神大ら,光触媒の性能を予測できる機械学習を開発

神戸大学と奈良先端科学技術大学院大学は,太陽光と水からCO2フリー水素を製造できる光触媒の性能を,少数データから予測できる機械学習モデルを開発した(ニュースリリース)。

太陽光と水からCO2フリー水素を製造できる光触媒は,環境負荷の低減と持続可能な社会の実現に貢献する材料として大きな注目を集めている。一方,光触媒を用いた太陽光水素製造システムの実現には,太陽光エネルギー変換効率のさらなる向上が求められている。

そのための有効な手法の一つとして,他元素のドーピングが挙げられる。しかし,どの元素をどの程度,どのような組み合わせでドーピングすればよいのかについては,明確な指針が確立されておらず,膨大な数の実験が必要とされている。

近年では,マテリアルズ・インフォマティクス(MI)を活用した効率的な材料探索により,従来性能を大幅に向上させることが可能となってきており,情報科学的手法を活用した材料開発や材料理解への関心が高まっている。

研究グループは,39種類の元素の中から複数種を選んでドープしたヘマタイト光触媒を,ソルボサーマル法によって合成し,導電性ガラス基板上に集積・焼成することで,計97種類の光触媒電極を作製した。

1.6Vの電圧印加時の光電流密度を目的変数,サンプルの組成情報から作成した元素特徴量や各種分析データを説明変数として,二段階のLASSO回帰による光電流密度の予測を行なった。LASSO回帰を二段階にすることで,モデルの予測精度が最大化する説明変数を選択でき,過学習や学習不足による予測精度の低下を抑えることができる。
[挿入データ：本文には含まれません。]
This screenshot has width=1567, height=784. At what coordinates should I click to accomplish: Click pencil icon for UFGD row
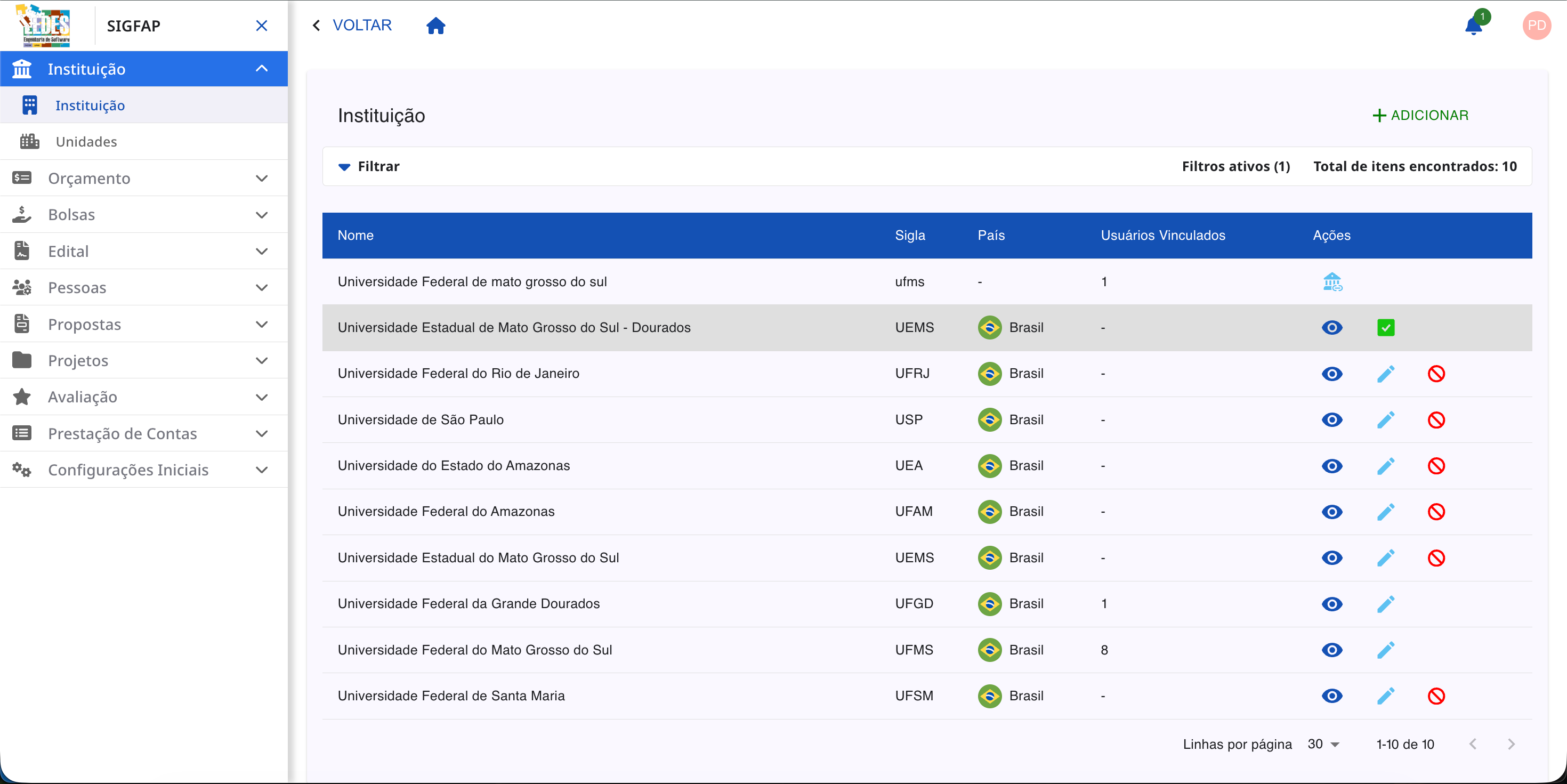click(1385, 604)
今回の研究で使用したデータセットは,光電流密度が0.04~1.06mAcm−2と広範囲にわたる一方で,データ数は100以下と少数だったが,二段階LASSO回帰を適用することで,決定係数が0.76という良好な予測精度が得られた。

また,入力に用いた元素特徴量は177個だったが,最終的に選択された特徴量は16 個に絞られ,約10分の1にまで厳選された。これにより,化学的観点からの考察が十分に可能なレベルまで特徴量を減らすことができた。

モデル構築に用いていないハフニウム(Hf)を含むサンプルの光電流密度を外挿的に予測したところ,実測値と良好な一致を示し,この手法が高性能材料の探索に極めて有用であることが実証された。

研究グループは,これらの成果により,太陽光水素製造システムに関連する光触媒電極の重要な特徴を明らかにするとともに,最適なドーパントの組み合わせや濃度の探索に要する膨大な試行時間を大幅に短縮できるとしている。